CSUN music professor Ron Purcell, a former student of Olcott-Bickford, was an early proponent of establishing and growing the archive. Purcell helped obtain additional collections and grants for the archive, including support from the Augustine Foundation.

== Collections and scope ==

IGRA houses over 15,000 pieces of guitar music, thousands of letters, journals, photographs, and rare instruments. The collection includes works and personal materials from well-known guitarists such as:

- Andrés Segovia
- Laurindo Almeida
- Vahdah Olcott-Bickford
- Reginald Smith Brindle
- Vicente Gomez

Among the many items in the archive are 19th- and 20th-century sheet music, handwritten scores, sound recordings, and guitars dating as far back as 1790. In addition, IGRA holds the institutional archives of the Guitar Foundation of America. and the American Guitar Society.

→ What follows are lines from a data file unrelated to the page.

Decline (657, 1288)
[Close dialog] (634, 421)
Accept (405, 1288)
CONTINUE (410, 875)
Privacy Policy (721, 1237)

== Public programs and exhibitions ==

The IGRA has been featured in several public exhibitions at CSUN's University Library. Exhibits have included:

- "Historical Vibrations" (2005), which showcased rare guitars and memorabilia, including an instrument signed by Hollywood stars and used by Almeida on film soundtracks.
- The 2005 public debut of the archive, which featured guitars from the 16th to 21st centuries and performances by faculty and students.

The archive also sponsors events such as master classes, including one in 1999 with classical guitarist Christopher Parkening.

== Grants and fellowships ==

In 2008, the Augustine Foundation awarded the archive a $30,000 grant for conservation and cataloging. An earlier grant supported digitization of part of the collection.

Since 2013, the IGRA archive and the Ronald and Beth Purcell Endowment have supported an annual student fellowship at the CSUN University Library in Special Collections and Archives.